> CONSIGNE
Recopiez, dans le texte sur l'exploration de l'Amérique, tout le passage qui va de "L’influence des Canadiens-Français" jusqu'à "1763 à 1846." inclus.

Exploration de l’Amérique

L’influence des Canadiens-Français dans la pénétration du continent Américain

Par Benoit Brouillette

Sujet trop vaste, qu’il convient de limiter dans le temps, dans l’espace et quant aux personnages. L’époque étudiée est celle de 1763 à 1846.

Le territoire s’étend depuis les Grands Lacs jusqu’à l’Océan Pacifique et jusqu’à Saint-Louis, vers le sud. Les personnages sont les traitants, les explorateurs et les missionnaires.

Avant la Conquête, l’élan était donné. Les Français avaient hardiment exploré les routes du Sud et les routes de l’Ouest. La pénétration, ralentie par la guerre et par le soulèvement de Pontiac, reprit de plus bel, une fois la paix conclue. Les personnages principaux qui nous intéressent sont, au début de la période, les traitants de fourrures et les explorateurs, plus tard les missionnaires. Les premiers furent des gens obscurs, parce qu’illettrés.

Peu ont laissé des écrits permettant de discerner leur rôle. Mais il faut proclamer aujourd’hui qu’ils furent indispensables au commerce et aux découvertes à travers le pays peuplé d’Indiens. Les fils des coureurs-de-bois de la Nouvelle-France avaient une attitude sympathique à l’égard des Indiens. Ils apprenaient volontiers leur langue, s’apparentaient facilement aux tribus de chasseurs en prenant femme parmi elles. Ils ont su s’adapter au mode de vie nomade. Les Canadiens devinrent donc, dès le début du régime anglais, les intermédiaires nécessaires entre les commerçants de la Colonie et les chasseurs indigènes d’animaux à fourrures.

L’étude de l’influence canadienne sur la traite peut se partager en trois périodes: 1° De la Conquête à l’organisation de la Cie du Nord-Ouest, c’est-à-dire de 1763 à 1780. 2° Depuis cet événement jusqu’à la fusion avec la Cie de la Baie d’Hudson, 1780 à 1821. 3° Depuis 1821, jusqu’à la fin de la période que j’étudie, qui est la date du traité fixant la frontière canado-américaine sur l’océan Pacifique au 49e lat. N. Nous allons considérer brièvement chacune de ces périodes.

> DONNÉES
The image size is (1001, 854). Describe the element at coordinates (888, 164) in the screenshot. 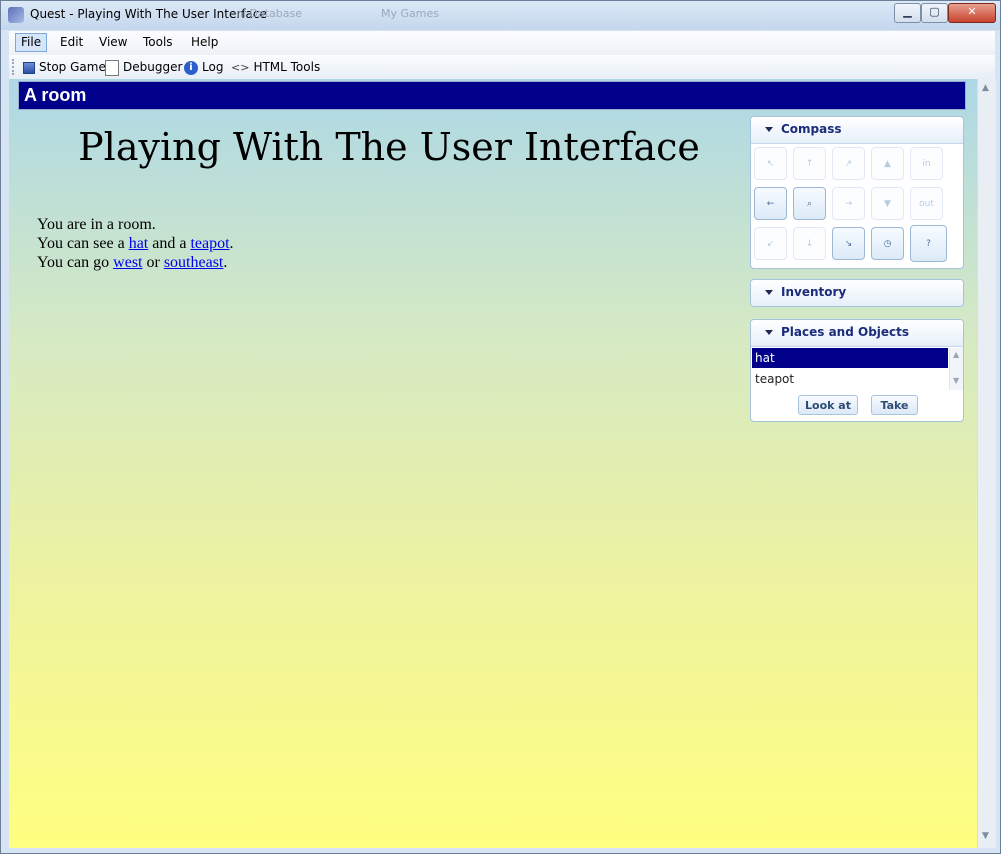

> RÉPONSE ATTENDUE
L’influence des Canadiens-Français dans la pénétration du continent Américain

Par Benoit Brouillette

Sujet trop vaste, qu’il convient de limiter dans le temps, dans l’espace et quant aux personnages. L’époque étudiée est celle de 1763 à 1846.